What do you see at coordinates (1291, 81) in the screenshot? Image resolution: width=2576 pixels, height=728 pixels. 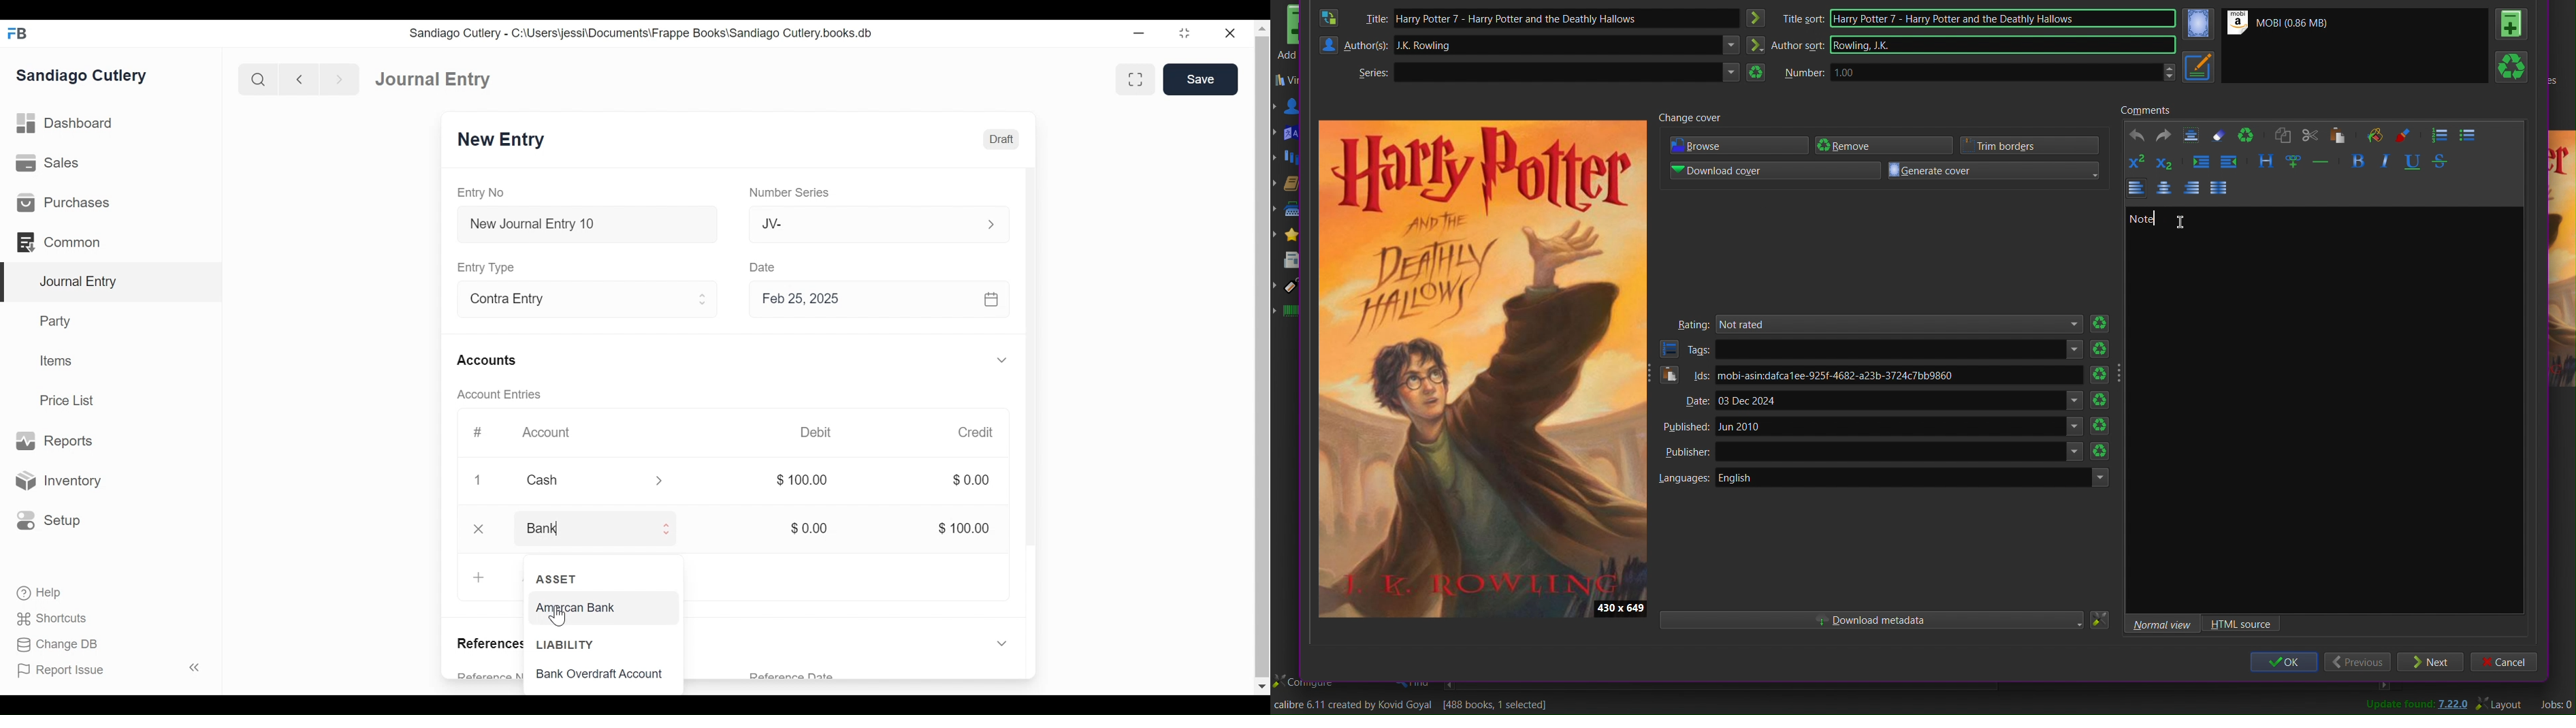 I see `Virtual library` at bounding box center [1291, 81].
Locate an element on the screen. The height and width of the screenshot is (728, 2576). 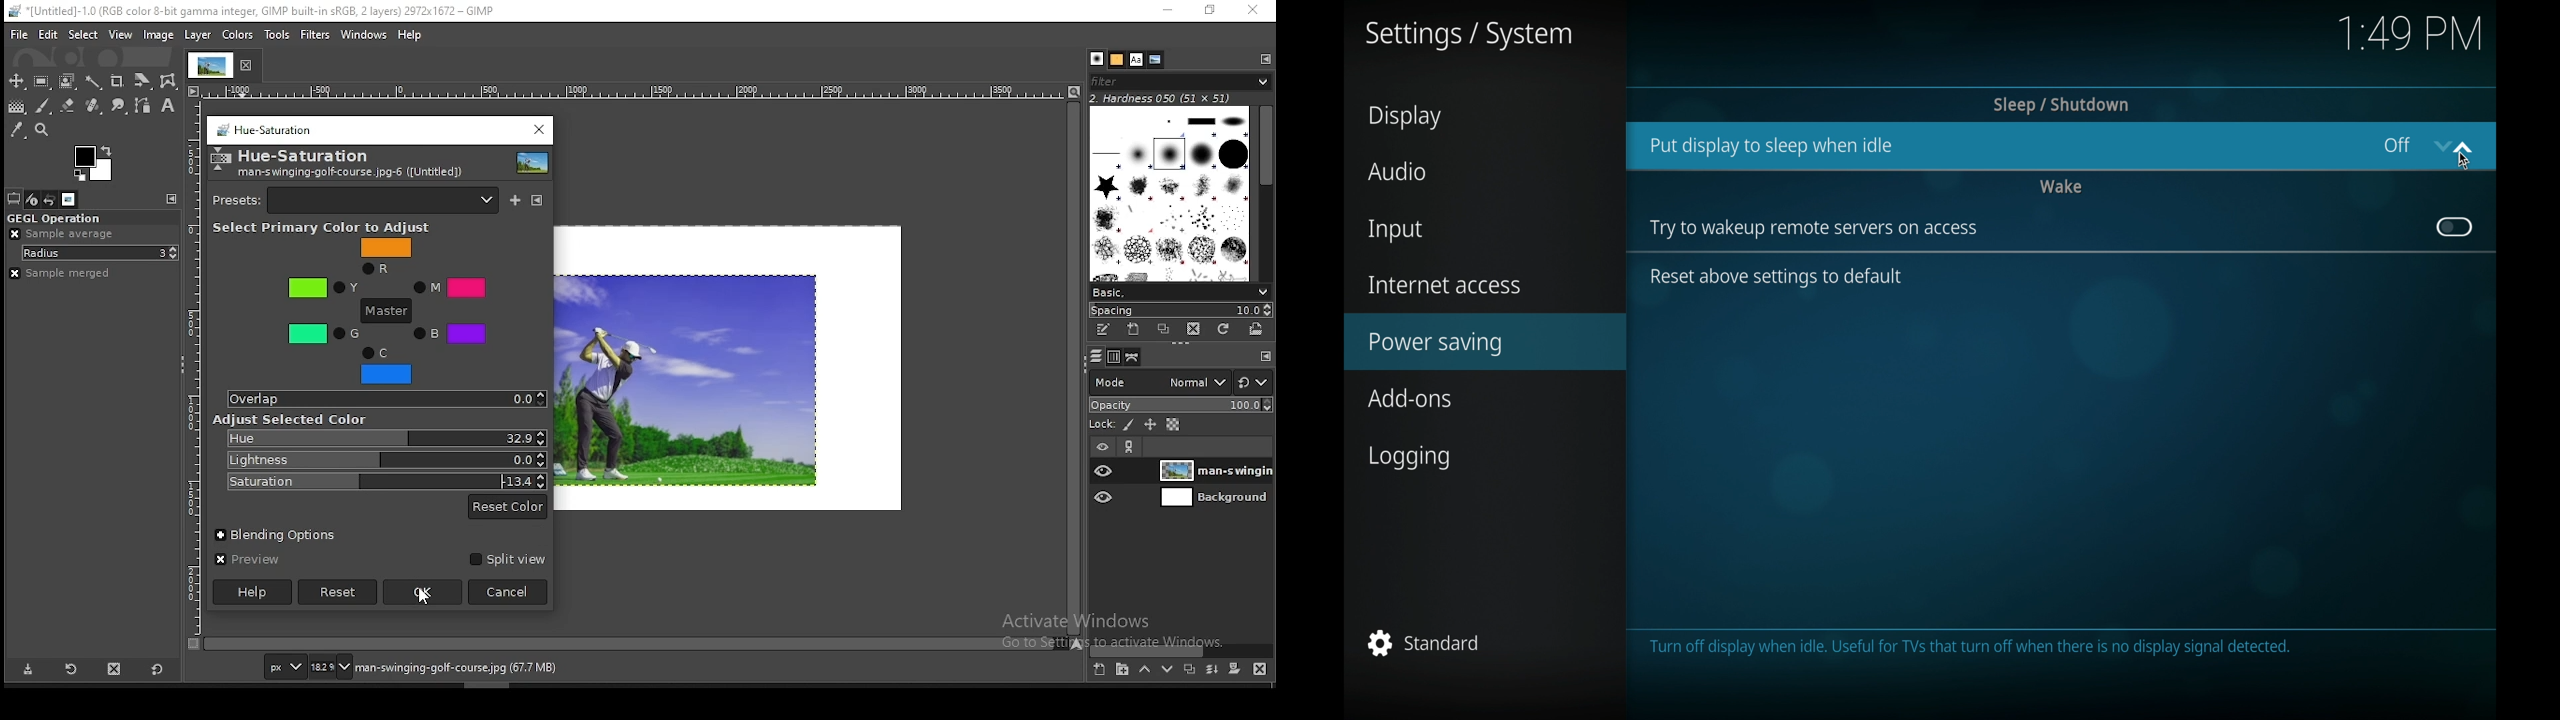
time is located at coordinates (2409, 33).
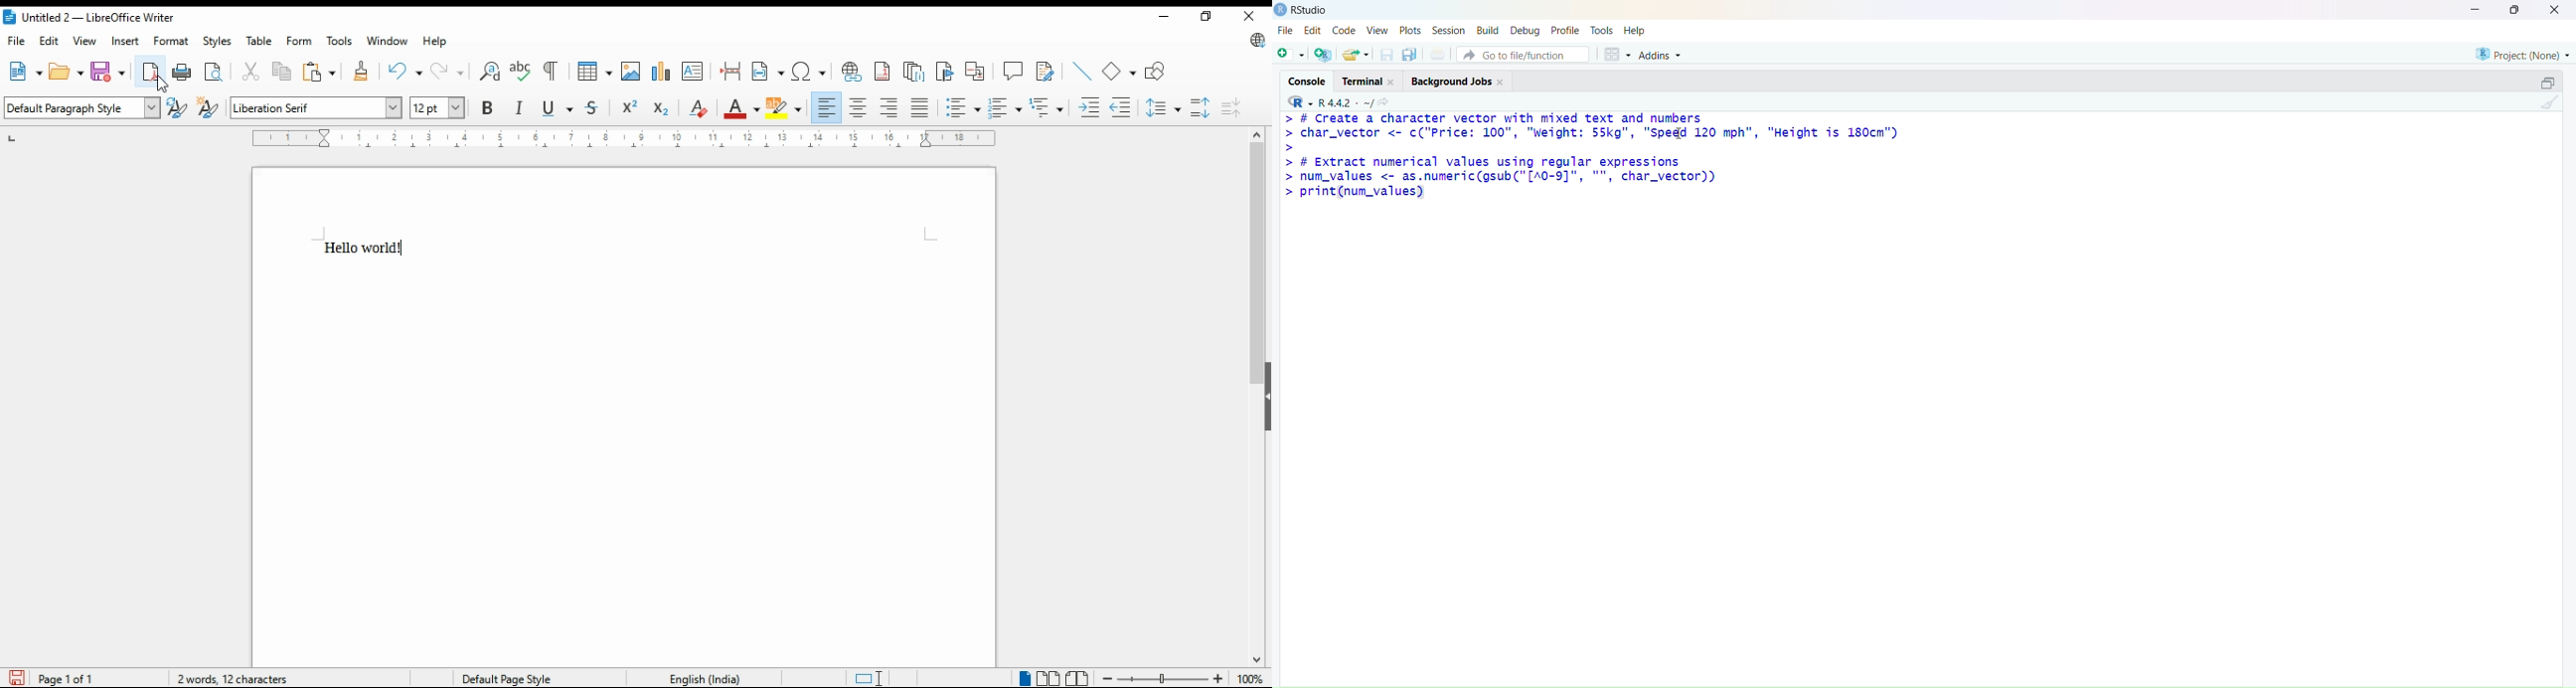  Describe the element at coordinates (730, 74) in the screenshot. I see `insert page break` at that location.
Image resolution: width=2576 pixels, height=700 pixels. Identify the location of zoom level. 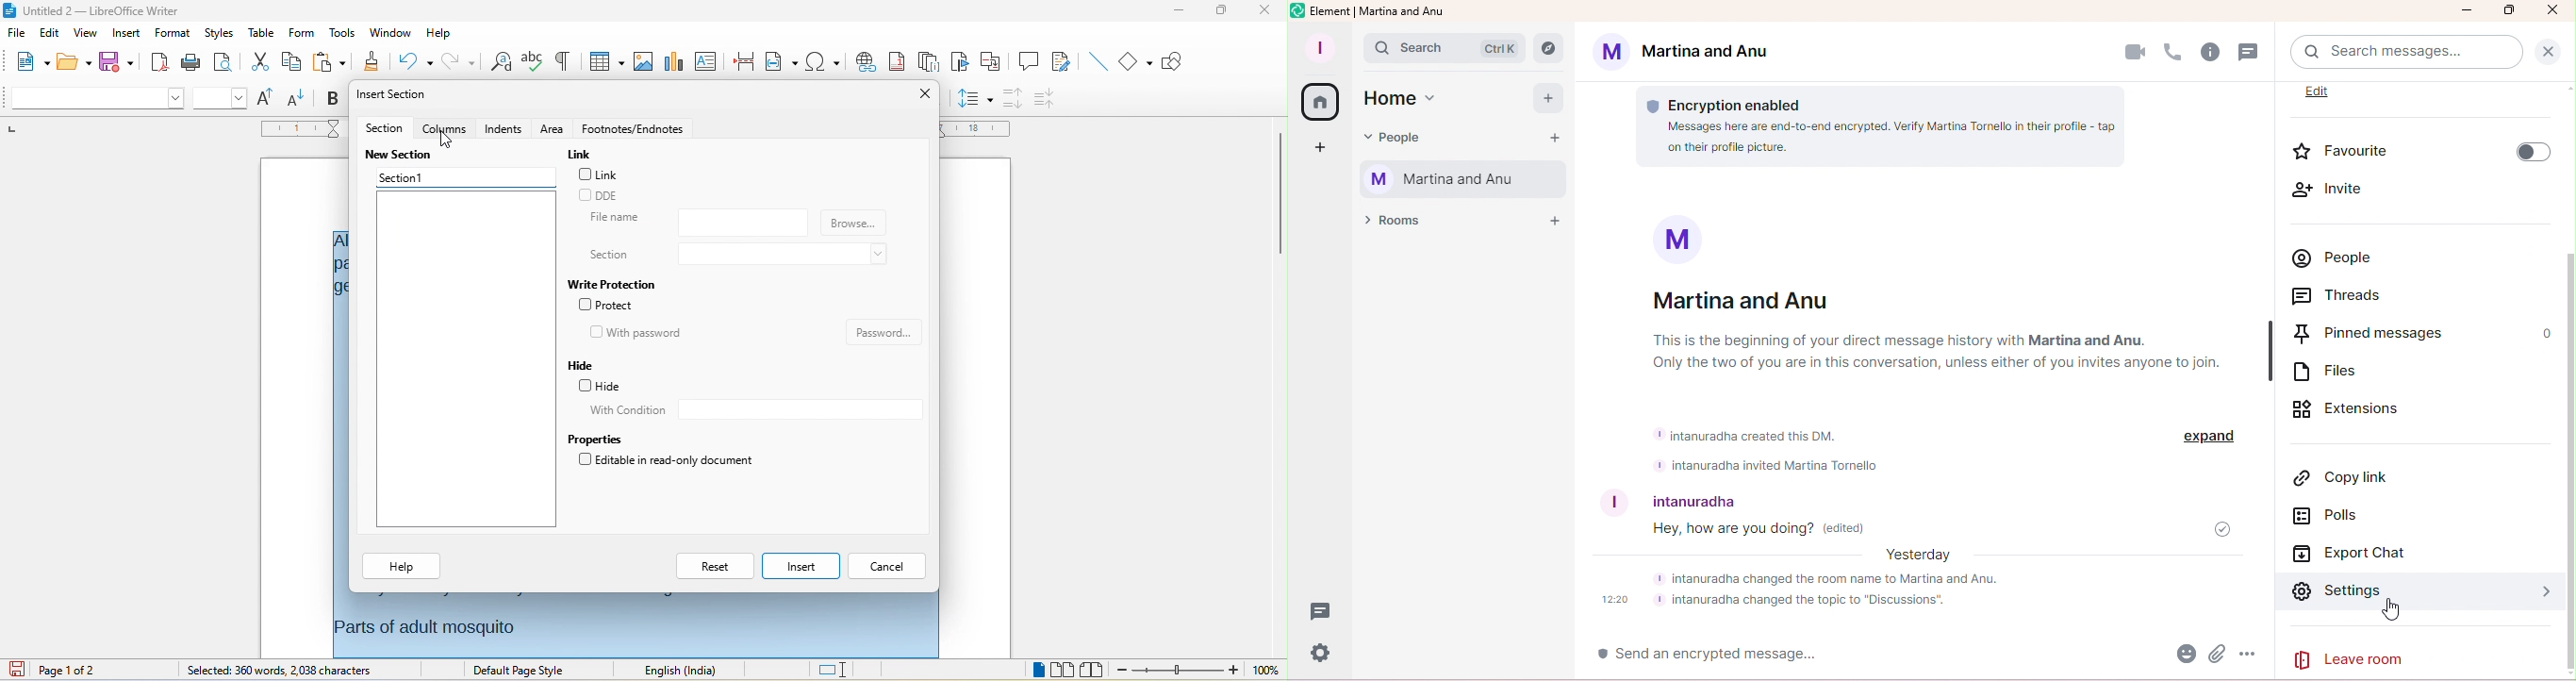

● ● ● ●

= Problem details =
Retype the records word for word, from the line containing "Locate an element" through the end of the records, and leave the pictures out.

= Response to the task =
Locate an element on the screen. The height and width of the screenshot is (728, 2576). 
time is located at coordinates (2409, 33).
  Describe the element at coordinates (730, 74) in the screenshot. I see `insert page break` at that location.
Image resolution: width=2576 pixels, height=700 pixels. Identify the location of zoom level. 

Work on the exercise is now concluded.